As things stand today, there is clearly no global consensus on a climate catastrophe, or on the way the world should tackle it. We think the UN should sober up. It is its responsibility to review its climate agenda and change the message. If by the end of the Katowice summit on December 14, there is still no consensus on a plan of action, the UN should pull the plug on its climate agenda. The two-week UN climate summit, which opened yesterday in Katowice, Poland, is fraught with the conflicting beliefs and stands of nations on the largely UN-promoted threat of global climate catastrophe. The conference will last for two weeks, but despite the unusual length, there is little chance that the nations will agree on the existence of the threat, or on the drastic plan of action that the UN is assiduously promoting. Some, like the UN and many nations, are pressing forward with a policy of fear-mongering. Other countries are totally skeptical about the doomsday prediction, and reject the global warming problem itself. Climate alarmists have warned that the world needs to cut fossil fuel emissions by half by 2030 to avert disaster. The Poland summit seeks to firm up a plan to prevent catastrophic climate change.
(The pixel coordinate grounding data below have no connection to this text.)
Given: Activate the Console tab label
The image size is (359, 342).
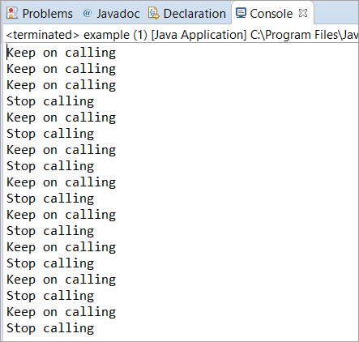Looking at the screenshot, I should (271, 14).
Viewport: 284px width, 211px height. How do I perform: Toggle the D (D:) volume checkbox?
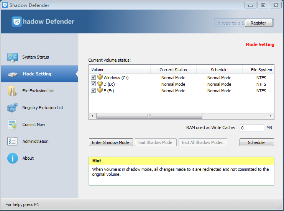94,84
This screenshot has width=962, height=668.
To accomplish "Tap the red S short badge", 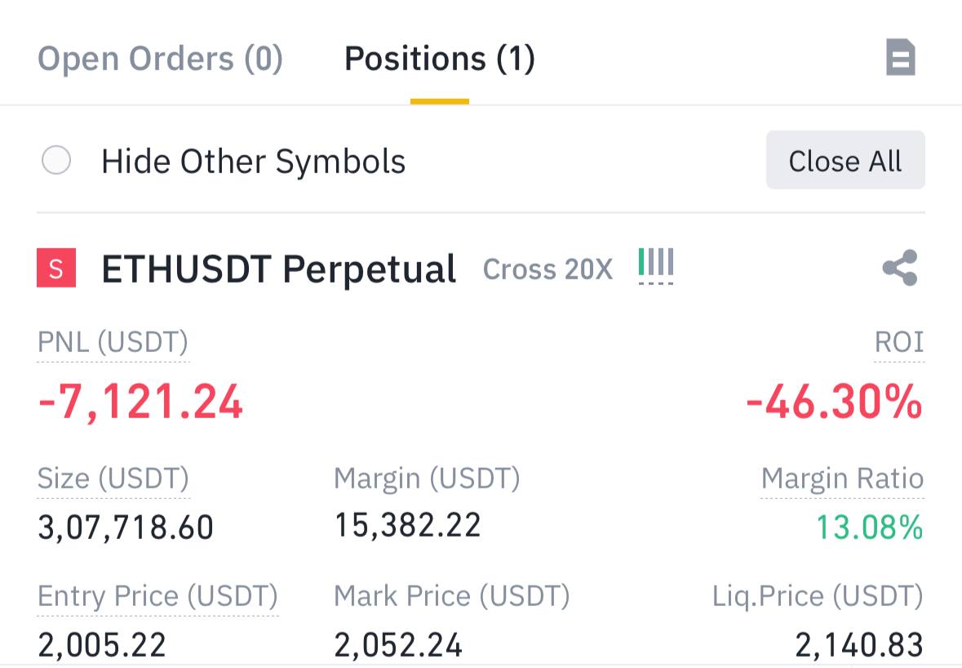I will [56, 269].
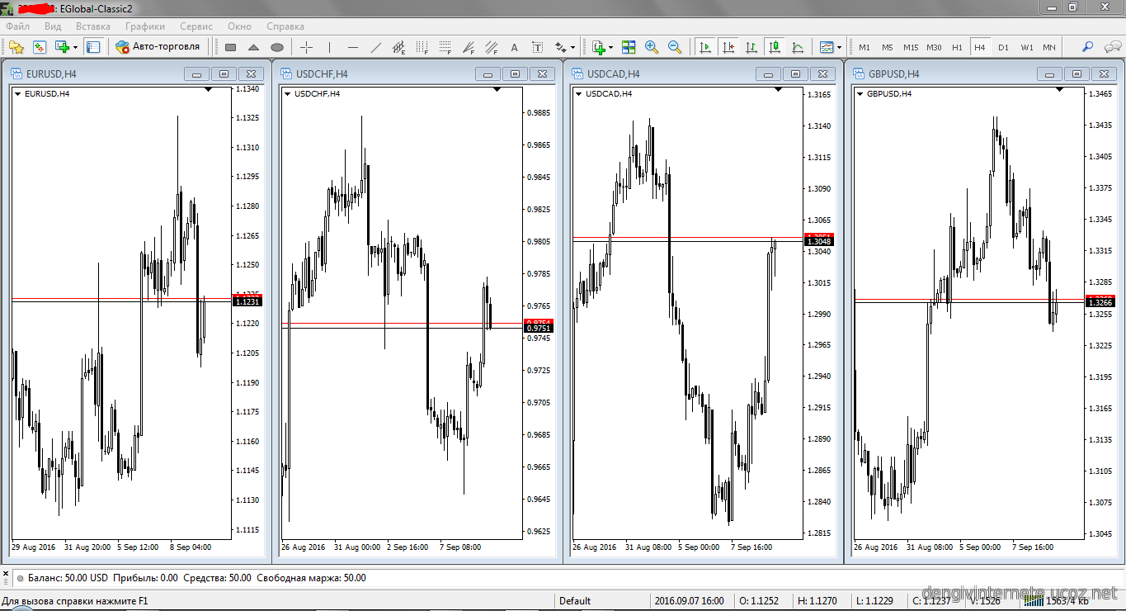1126x611 pixels.
Task: Pick the Draw Rectangle shape tool
Action: coord(231,47)
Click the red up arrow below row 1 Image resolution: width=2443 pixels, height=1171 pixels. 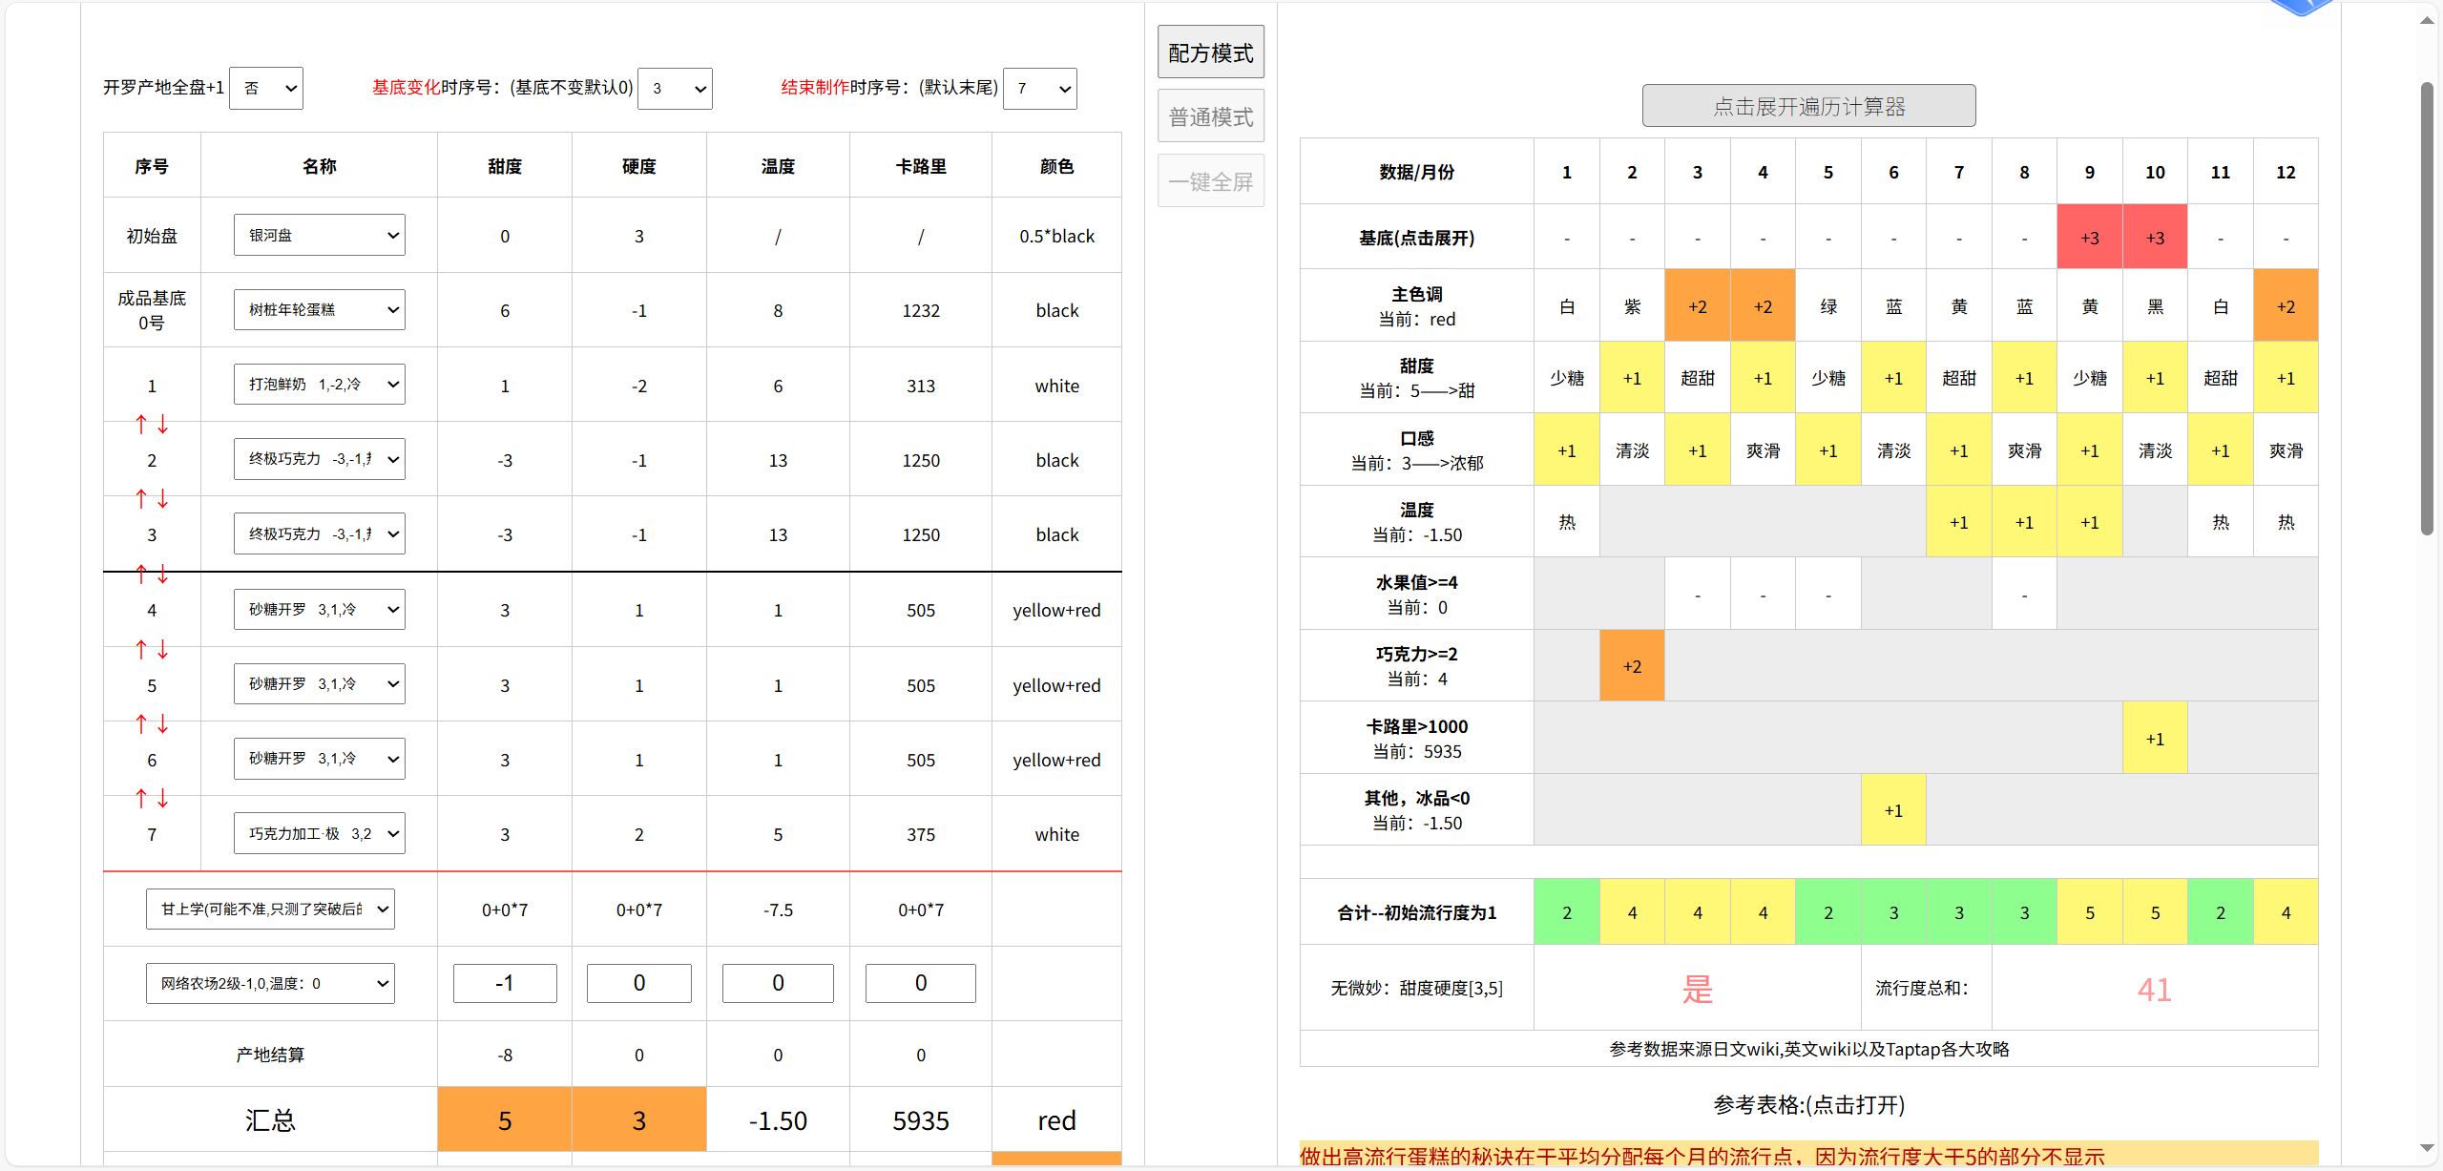141,424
Climate skeptics on the other hand totally reject the UN doomsday prediction; they dismiss the alleged need to cut back on fossil fuels and abandon CO2, which would turn the world economy upside down. The troubles hounding the Katowice summit are a direct outcome of the extravagant promises and expectations raised by the 2015 Paris Agreement. In Paris three years ago, countries committed to limit global temperature rises to well below two degrees Celsius. Johan Rockstrom, designated director of the Potsdam Institute for Climate Impact Research, said the talks in Katowice are crucial in nailing down how the Paris promises will work in practice. This objective faces a formidable wall. According to Rockstorm, delegates to the COP24 “cannot and will not discuss if governments worldwide must achieve rapid greenhouse gas emission reductions to limit climate risks and on how they can do this.” In Katowice, the nations will discuss a proposed rulebook palatable to all 183 states that ratified the Paris deal. This is far from likely. High among the obstacles is the decision of US President Donald Trump to pull out the US from the accord.
Last Saturday, during the G20 leaders summit in Buenos Aires, the US reiterated its decision to “withdraw” from the Paris agreement. Brazil, under its new president Jair Bolsonaro, has signified its intent to follow the American lead and withdraw from the accord. Many fear that the US withdrawal will have a domino effect and lead other nations to pull out from the Paris agreement. It is emblematic of the problems hounding the UN’s climate agenda that the summit is taking place in Katowice, Poland, a mining city, which is sometimes called ‘the coal capital’ of Europe. Coal is a prime target for execution by the UN. Last week, the Polish government announced its plans to open a new coal mine. Meanwhile, the UN just keeps doubling down on its forecast of climate catastrophe. Just last week, the UN Environment Program said the voluntary national contributions agreed in Paris would have to triple if the world was to cap global warming below 2C. According to the Wall Street Journal, when the UN made its doomsday prediction, most of the world yawned.